Task to carry out: In the abstract below on methyl isocyanate simulations, what two species are transformed in the test case?

Source text:
──────────

Atomistic simulations of the free-energy landscapes of interstellar chemical reactions: the case of methyl isocyanate

Although complex organic molecules are observed in a wide variety of environments, chemical reaction networks heading to their formation are higly debated. It is a major endeavour to model the rates of reactions and incorporate them into chemical networks. The vast majority of the computational investigations in astrochemistry take into consideration oversimplified molecular models where chemical reactions are simulated under vacuum conditions (gas phase) and with crudely approximated entropic contributions to the free energy. We use density functional theory-based molecular dynamics techniques coupled with state-of-the-art metadynamics methods to investigate the role of ices embedding the reactants in shaping the free-energy landscape of selected reactions. Ices are chemically defined at the same level of theory of the reactants themselves. We consider as test case the transformation of methane and isocyanic acid into molecular hydrogen and methyl isocyanate, a species bearing similarities with peptide bonds. We examine the thermodynamically unfavoured case of very stable reactants to magnify modifications in the energy configuration induced by a solid amorphous water ice, either pure or mixed with CO. The presence of an active medium modifies significantly the free-energy surface, widening the path connecting reactants and products, and decreasing substantially the energy barriers. Ices not only act as gatherers of reactants, but also create thermodynamic conditions favouring chemical evolution.

──────────

Data listing:
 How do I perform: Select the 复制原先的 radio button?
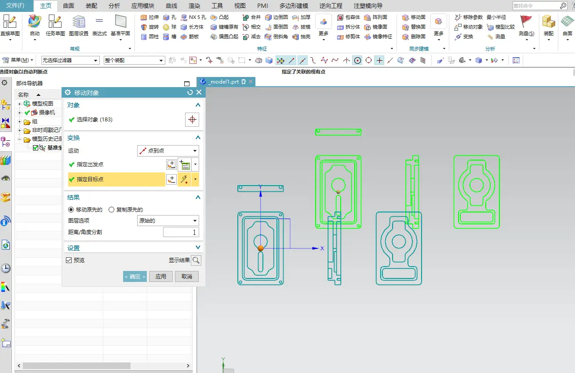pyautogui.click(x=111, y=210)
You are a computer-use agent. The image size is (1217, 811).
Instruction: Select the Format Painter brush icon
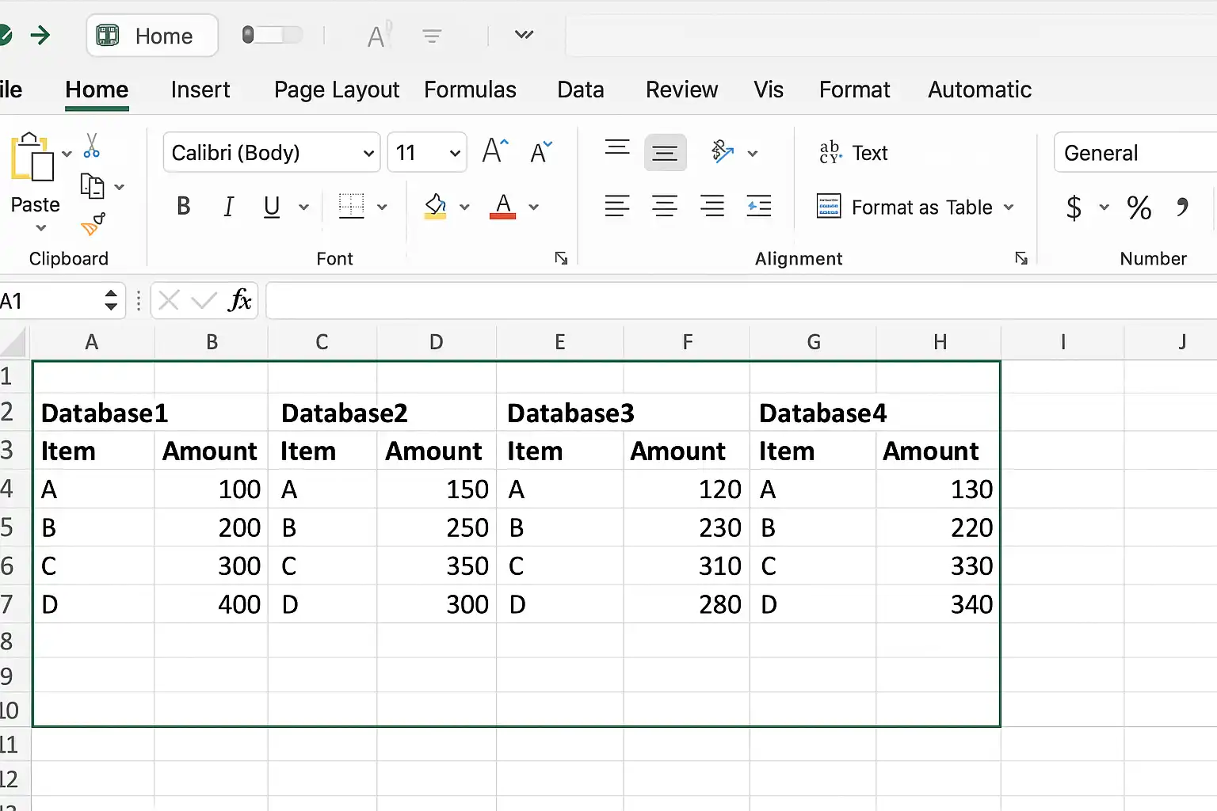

──────────

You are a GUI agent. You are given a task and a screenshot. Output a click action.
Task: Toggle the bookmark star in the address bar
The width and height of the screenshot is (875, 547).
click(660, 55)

──────────

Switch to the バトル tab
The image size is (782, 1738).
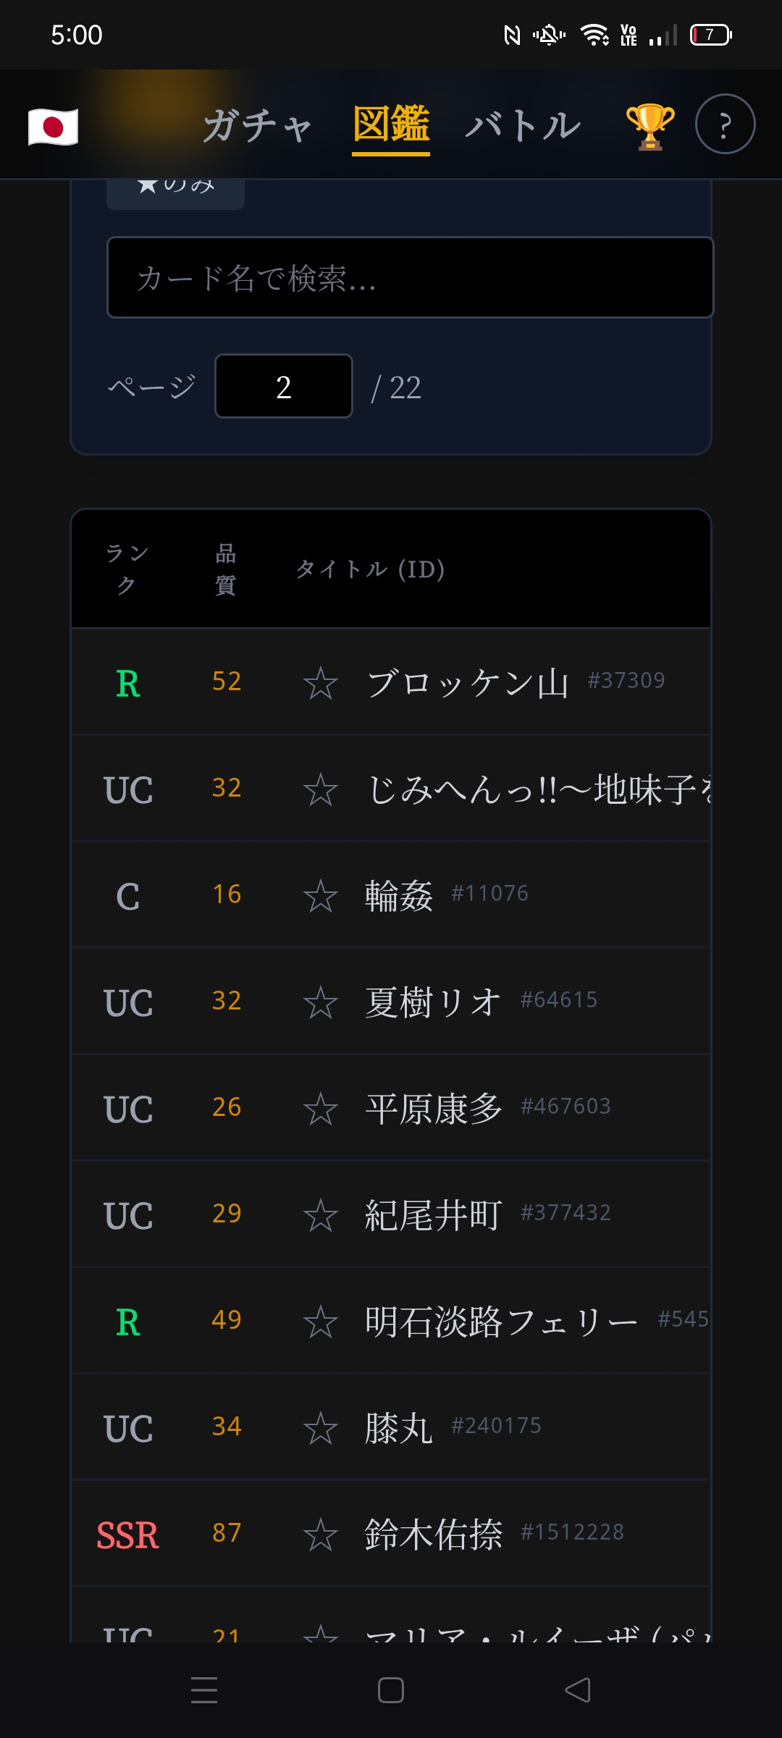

──────────

Finished task: Methane and isocyanic acid.